|
|
Türkan Sabancı'nın yeni modern villası
Eşi Sakıp Sabancı'nın ölümünden sonra hayatını Emirgan'daki mütevazı villasında geçiren Türkan Sabancı, evinin dekorasyonunu yeniledi. Klasik mobilyalarını atıp evine modern bir görünüm veren Sabancı, eşyaların sade olmasına özen göstermiş.
Sakıp Bey'siz hayat zor geliyor
Türkan Sabancı yeni ve modern mobilyalarla dekore edilen Emirgan'daki evinin kapılarını Pazar SABAH'a açtı; "Her yer Sakıp Bey'in hatıralarıyla dolu... Belki bu değişiklikle acım biraz hafifler" diyor.
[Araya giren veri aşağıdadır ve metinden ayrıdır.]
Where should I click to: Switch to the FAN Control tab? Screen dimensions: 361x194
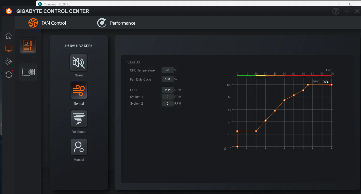[47, 23]
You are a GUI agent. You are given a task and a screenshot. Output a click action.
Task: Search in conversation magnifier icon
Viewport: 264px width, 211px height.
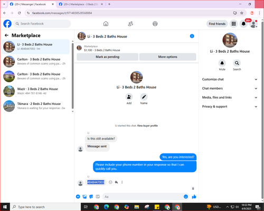(x=237, y=63)
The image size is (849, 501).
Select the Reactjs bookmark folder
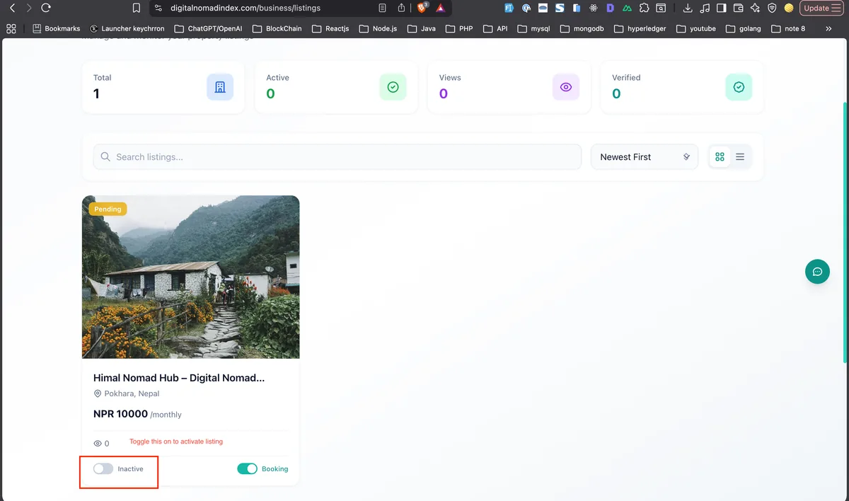click(x=330, y=28)
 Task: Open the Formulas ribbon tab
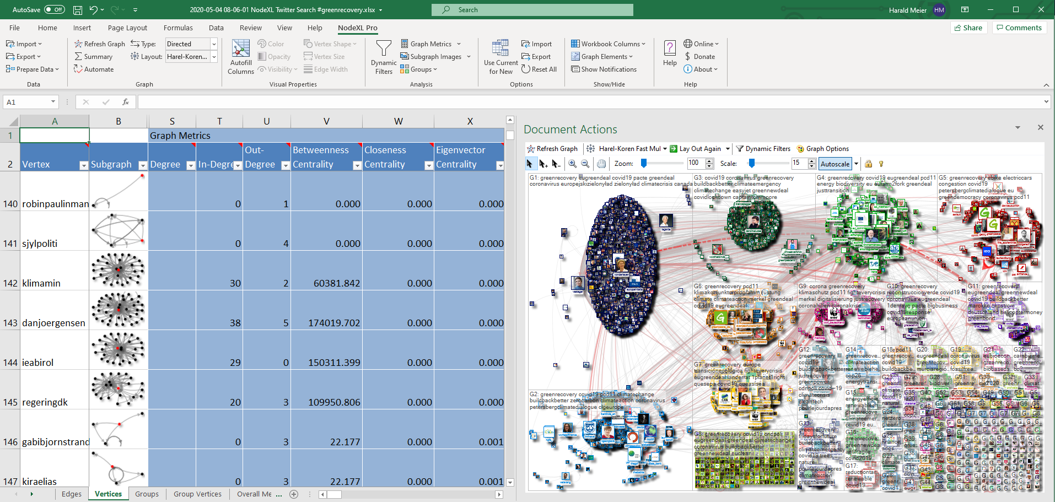point(178,28)
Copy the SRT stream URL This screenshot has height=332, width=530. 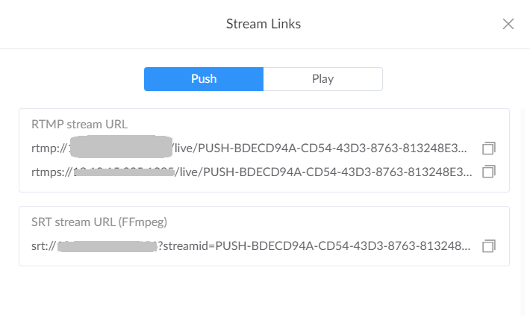click(x=489, y=245)
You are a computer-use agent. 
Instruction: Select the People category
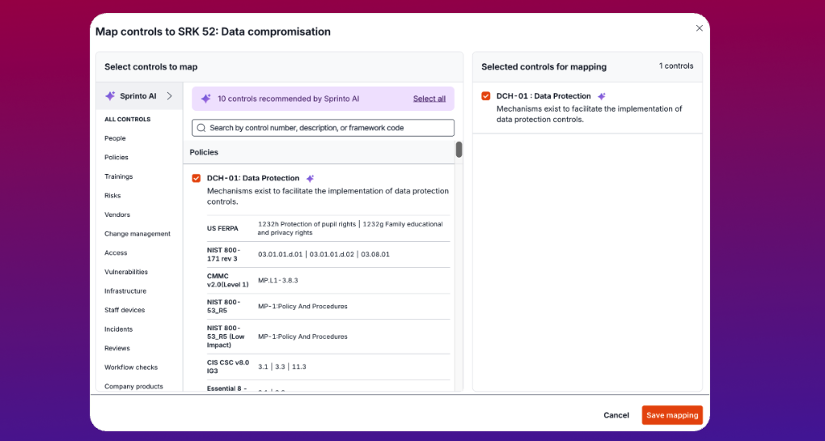pos(115,138)
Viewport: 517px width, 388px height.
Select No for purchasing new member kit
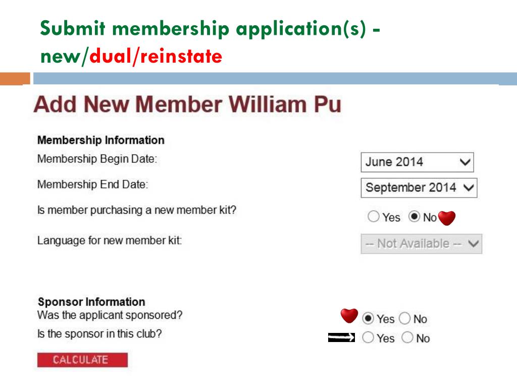(x=414, y=217)
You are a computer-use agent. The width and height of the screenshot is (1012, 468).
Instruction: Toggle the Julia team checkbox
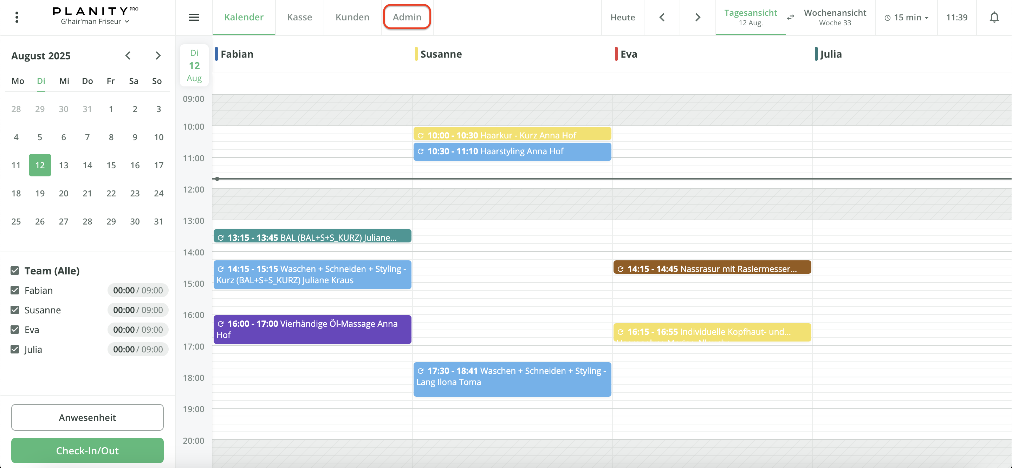pyautogui.click(x=15, y=349)
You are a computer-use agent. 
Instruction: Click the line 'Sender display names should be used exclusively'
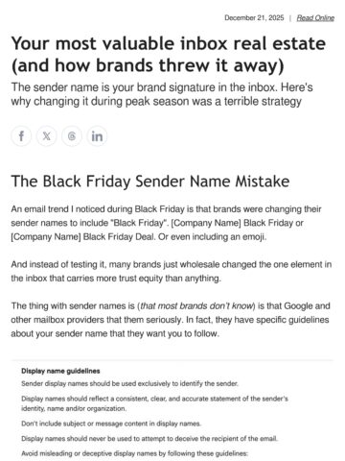pyautogui.click(x=129, y=383)
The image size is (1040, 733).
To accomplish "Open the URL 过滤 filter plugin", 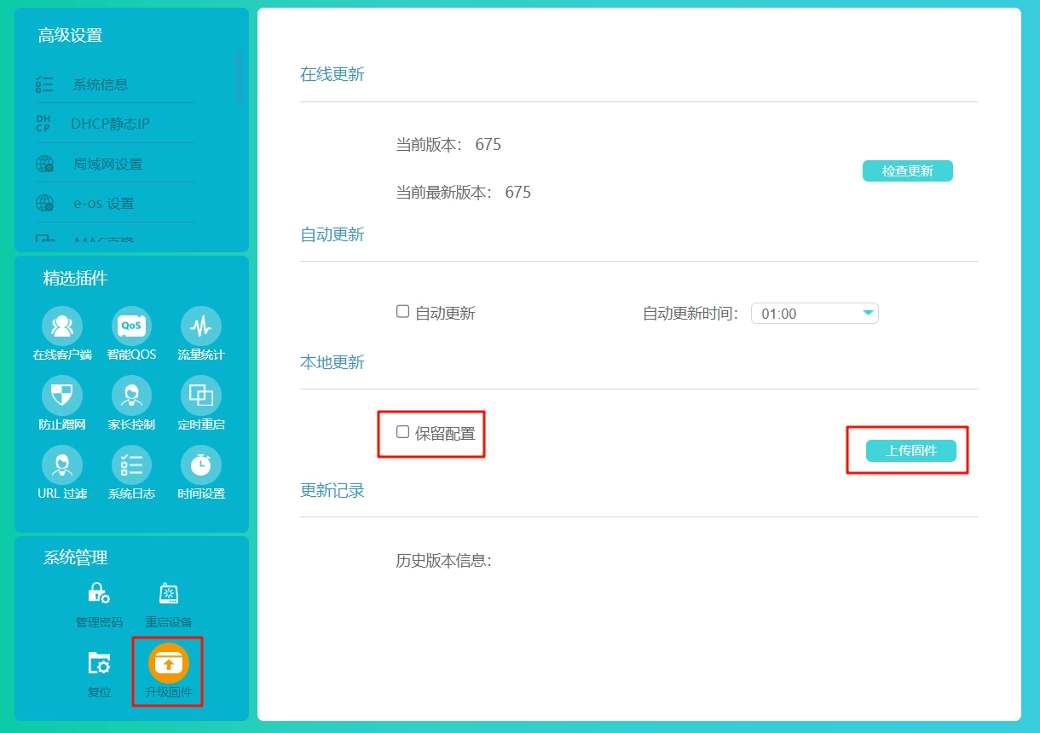I will coord(61,464).
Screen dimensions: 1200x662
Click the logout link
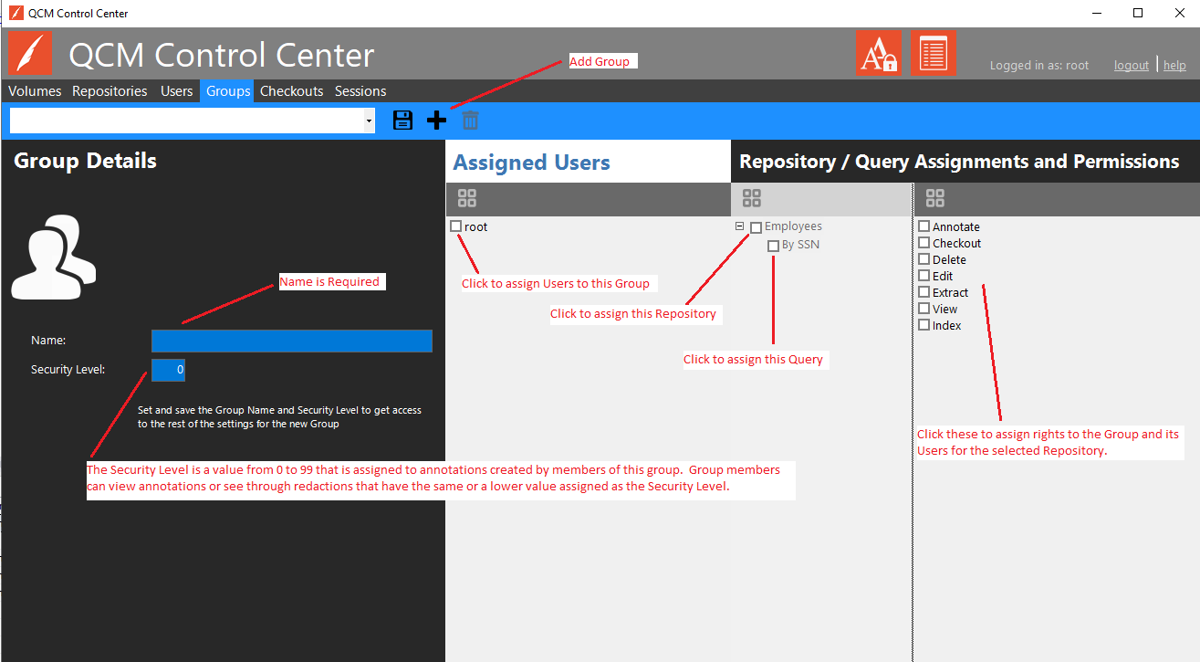click(1131, 66)
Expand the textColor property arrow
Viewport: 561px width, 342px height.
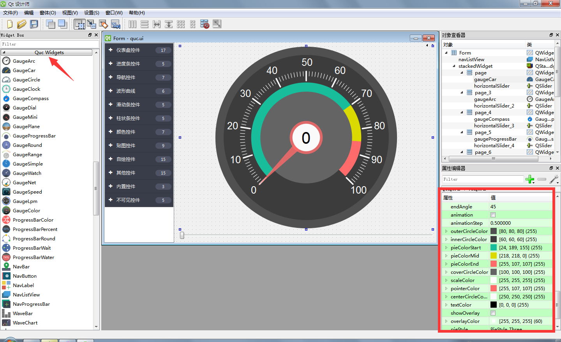click(x=446, y=305)
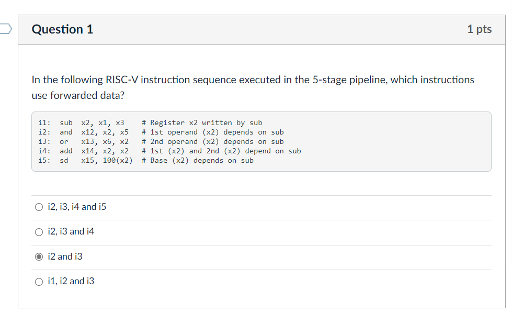Click the "1 pts" score label
This screenshot has width=512, height=313.
479,29
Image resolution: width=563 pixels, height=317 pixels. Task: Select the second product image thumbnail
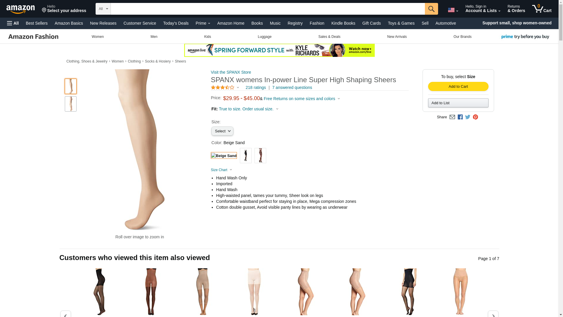pyautogui.click(x=70, y=104)
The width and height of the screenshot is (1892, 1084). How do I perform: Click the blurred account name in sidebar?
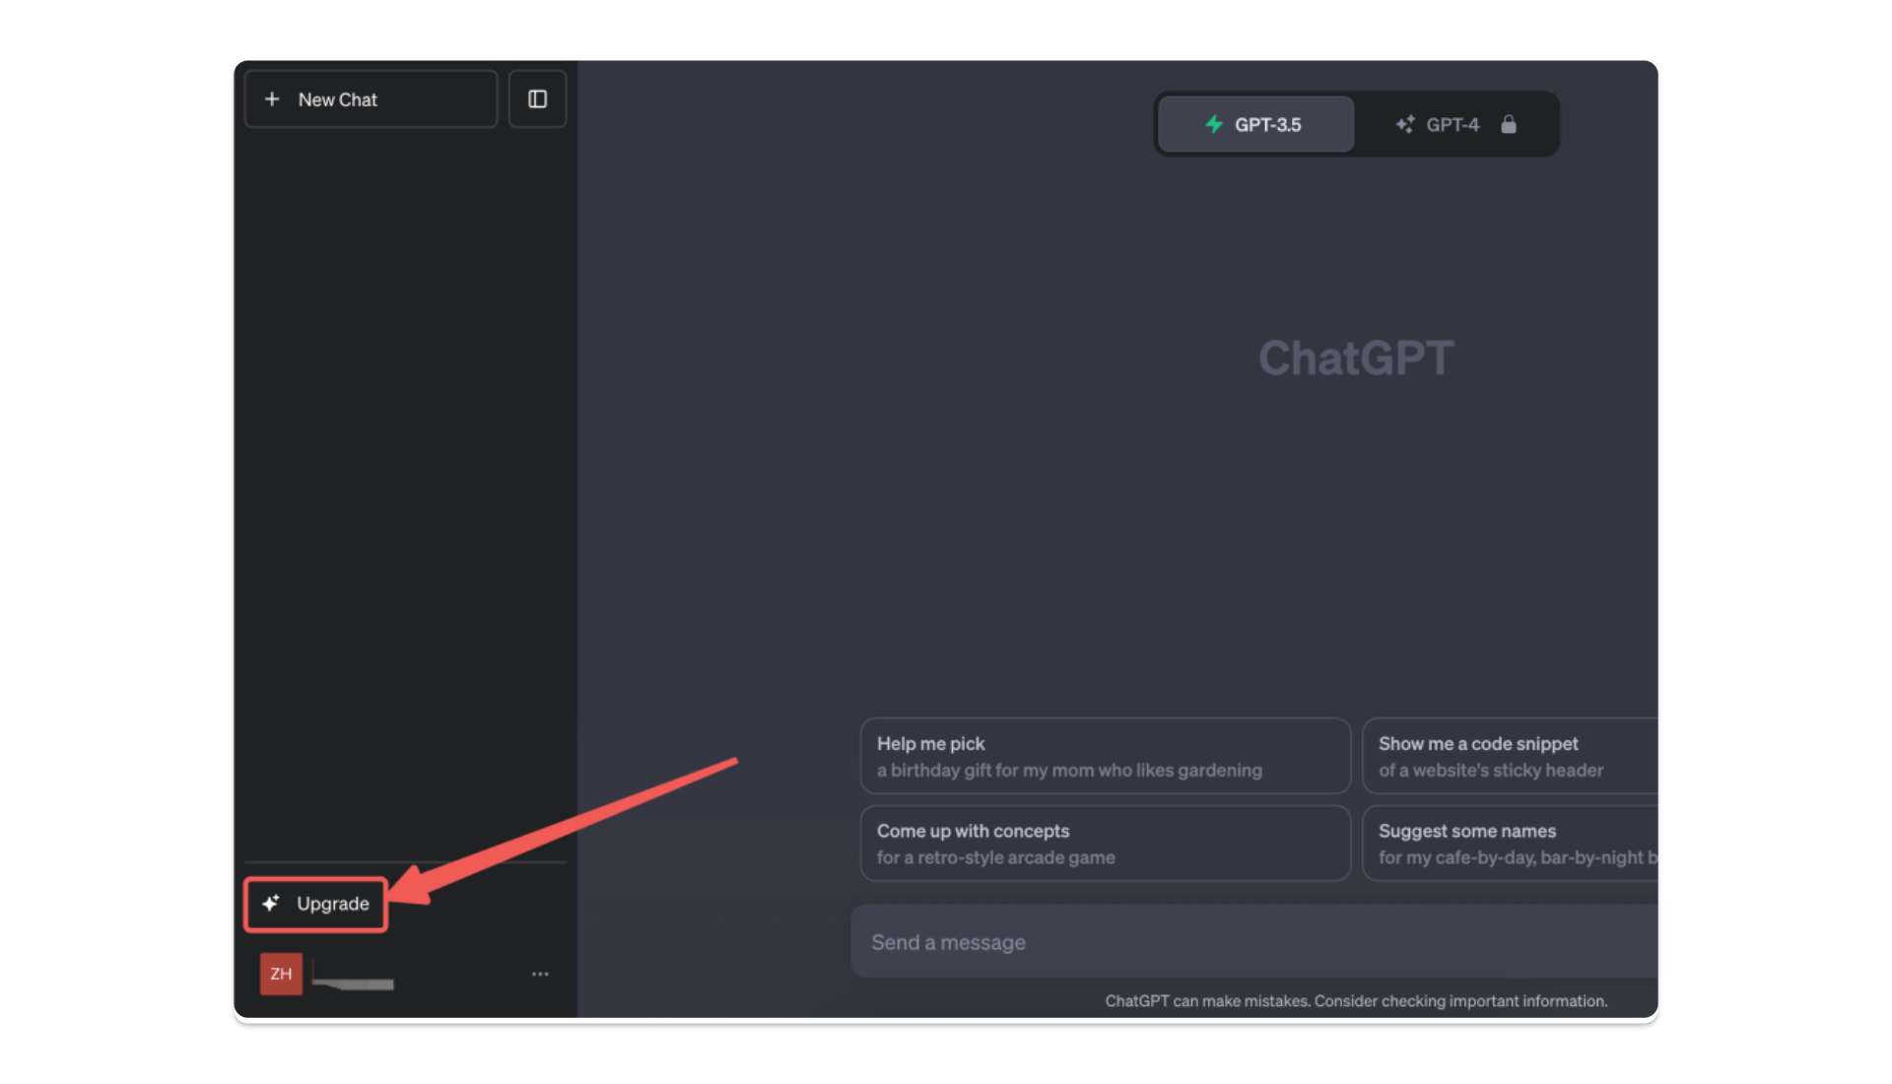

Yaklaşık 10 yıl önceydi... Sakıp Sabancı'yla röportaj için Beylerbeyin'deki yalılarına gitmiştim. İçeri girdiğimde yalının büyüklüğü ve her bir köşeyi süsleyen antika eşyalar çekti dikkatimi. Eve gerçekten "ağır" bir hava veriyorlardı ve bir süre sonra taşınması zor bir yük gibi, omuzlarınıza çöküveriyordu her şey. Çıkarken eve ilişkin zihnimde kurduğum son cümle şuydu "Sabancı'nın evi böyle olmalı hehalde..." Daha sonra o evin dekorasyonunu baştan aşağı yenilediklerini öğrendim. 25 yıl sonra daha sade bir evde yaşamak istediğini eşine açan Türkan Sabancı o günü şöyle anlatıyor: "Bir sabah uyandım ve baktım tüm o antikalar üzerime geliyor. O eşyalarla olmak beni gerçekten yormuştu, bir anlamda bıkkınlık vermişti. Sakıp Bey'e 'Gel şu eşyaları değiştirelim' dediğimde, o da bu fikri çok benimsedi" diyor. Sabancıların yalısının dekorasyonunu üstlenen Koleksiyon Mobilya'nın sahibi, mimar Faruk Malhan bir süre önce Türkan Hanım'ın şimdi yaşadığı Emirgan'daki evini de yenilemiş. Yılın dokuz ayını Emirgan'da, üç ayını da Beylerbeyi'ndeki evinde geçiren Türkan Sabancı, bu mütevazı evde çok fazla anısının olduğunu söylüyor; "Şimdi yalnız yaşıyorum ve bu bana çok dokunuyor. Her yer Sakıp Bey'in anılarıyla dolu. Onu inanılmaz özlüyorum. Ama özellikle evin içinde yalnız kaldığım zaman çok ağır geliyor bu bana. Bu evdeki eşyaları değiştirmek istememin bir sebebi de buydu aslında. O hatıraların acısını biraz olsun hafifletebilmek..." Evini çok seven Sabancı, mecbur kalmadıkça dışarı çıkmıyor. Her sabah evde bisiklete binip yürüyüş bandında yürüyerek sabah sporunu yapıyor. Daha sonra kahvaltısını yapıp gazeteleri okuyor. Yeni eşyalarıyla birlikte hem evi hem de kendisi çok daha genç ve modern görünüme bürünmüş sanki. Neden böyle bir dekorasyonu tercih ettiğini sorduğumuzda; "Evimde rahatlığı seviyorum. Mesela ben istediğim zaman rahatça kanepeye uzanıp gazatemi, kitabımı okuyabilmeliyim. Samimi ve sıcak bir ortam olmalı. Misafirlerim geldiği zaman da rahat etmeli. O yüzden de benim için eşyanın sadece bir dekor unsuru değil, kullanılabilir olması çok önemli. 'Aman kirlenecek, eskiyecek' diye düşünmek istemiyorum. Zaten ben öyle çok titiz bir insan değilim ama düzen severim" diyor.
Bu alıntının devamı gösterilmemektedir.